Before the pandemic, it would’ve been inconceivable that Cox would be in such a position. He has been out of the hospital for the past two years, working as an application analyst for InterSystems to ensure that his team’s software supports clinicians. When COVID-19 struck, however, he and several other nurses employed by InterSystems heeded the call, faced their fears of infection, and ran to the frontlines when patients and fellow clinicians needed their expertise most.

Silvia Marzoli, an application analyst for InterSystems who previously spent nine years as an ICU nurse in Italy, recalls the moment she decided to return to the hospital. When she realized the magnitude of the COVID-19 outbreak, she called former colleagues, who said they were floundering with limited personnel and resources. In two days, she had signed a contract to perform weekend shifts at a nearby hospital, on top of her day job. “I preferred to stay in than stay out of this situation,” Marzoli says.

Providing care was more challenging than usual. No one knew which treatment to use for the seriously ill, each patient required plenty of time, and patients kept coming in, she notes.

In the U.K., Cox and Andrew Seal, an InterSystems application analyst with 15 years of ICU nursing experience, remember sweating through layers of personal protective equipment. They rarely removed the gear, as masks and gloves were scarce. The equipment inflamed once-simple tasks, like speaking with a physician.

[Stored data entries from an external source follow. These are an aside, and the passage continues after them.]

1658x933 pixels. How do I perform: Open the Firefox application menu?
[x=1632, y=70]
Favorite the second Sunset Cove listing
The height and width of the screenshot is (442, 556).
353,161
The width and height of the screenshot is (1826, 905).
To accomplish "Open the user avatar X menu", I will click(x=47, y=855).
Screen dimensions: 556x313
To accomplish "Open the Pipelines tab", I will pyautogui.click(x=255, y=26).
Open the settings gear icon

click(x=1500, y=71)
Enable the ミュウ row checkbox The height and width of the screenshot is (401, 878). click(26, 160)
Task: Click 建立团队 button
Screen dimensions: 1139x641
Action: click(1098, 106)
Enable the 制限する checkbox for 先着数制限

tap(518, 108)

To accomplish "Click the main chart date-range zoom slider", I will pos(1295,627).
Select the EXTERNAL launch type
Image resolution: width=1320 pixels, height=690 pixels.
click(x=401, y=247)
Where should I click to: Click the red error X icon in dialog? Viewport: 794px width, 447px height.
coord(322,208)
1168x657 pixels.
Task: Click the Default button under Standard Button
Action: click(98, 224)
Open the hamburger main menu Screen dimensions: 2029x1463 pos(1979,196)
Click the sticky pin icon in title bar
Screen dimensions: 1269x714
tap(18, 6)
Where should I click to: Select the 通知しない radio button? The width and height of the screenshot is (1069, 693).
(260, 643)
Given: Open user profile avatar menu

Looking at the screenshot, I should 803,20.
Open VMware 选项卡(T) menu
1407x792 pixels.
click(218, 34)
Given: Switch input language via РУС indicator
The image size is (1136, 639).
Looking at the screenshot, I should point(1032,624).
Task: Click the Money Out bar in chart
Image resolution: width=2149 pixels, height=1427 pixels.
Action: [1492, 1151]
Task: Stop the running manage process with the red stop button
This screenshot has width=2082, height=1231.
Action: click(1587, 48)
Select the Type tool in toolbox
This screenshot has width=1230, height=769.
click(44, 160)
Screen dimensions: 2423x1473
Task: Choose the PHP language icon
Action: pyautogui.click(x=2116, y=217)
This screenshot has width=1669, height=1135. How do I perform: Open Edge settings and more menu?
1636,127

Seal, who considered the pandemic a “nightmare” and responded by taking two overnight ICU shifts per week, spent his first day caring for a patient of the same age, who had no comorbidities. COVID-19 had devastated the patient, making survival uncertain. Seal saw himself in that patient. “But in a few weeks, the patient was better,” the nurse says. “I played a part in getting the patient off the ventilator and getting them back on the way home. So that was a proud moment.”

Still, the frontlines were fraught with risk. Cox, who has a wife and two babies, partook in a grueling ritual to prevent infecting them. He woke up, showered, drove to work in clean clothes, placed them in a locker and donned his scrubs, and did his shift. Then he showered at the hospital, left the scrubs behind, wore his commuting clothes, and disinfected his car upon arriving home. Finally, he changed into new clothes in the yard and cleaned his personal items.

When the number of COVID-19 hospitalizations began waning in the U.K. and Italy, the three InterSystems employees returned to their typical routines. But will they charge the frontlines if the pandemic calls for it? “Oh, yeah,” Marzoli says, “if they need us again.”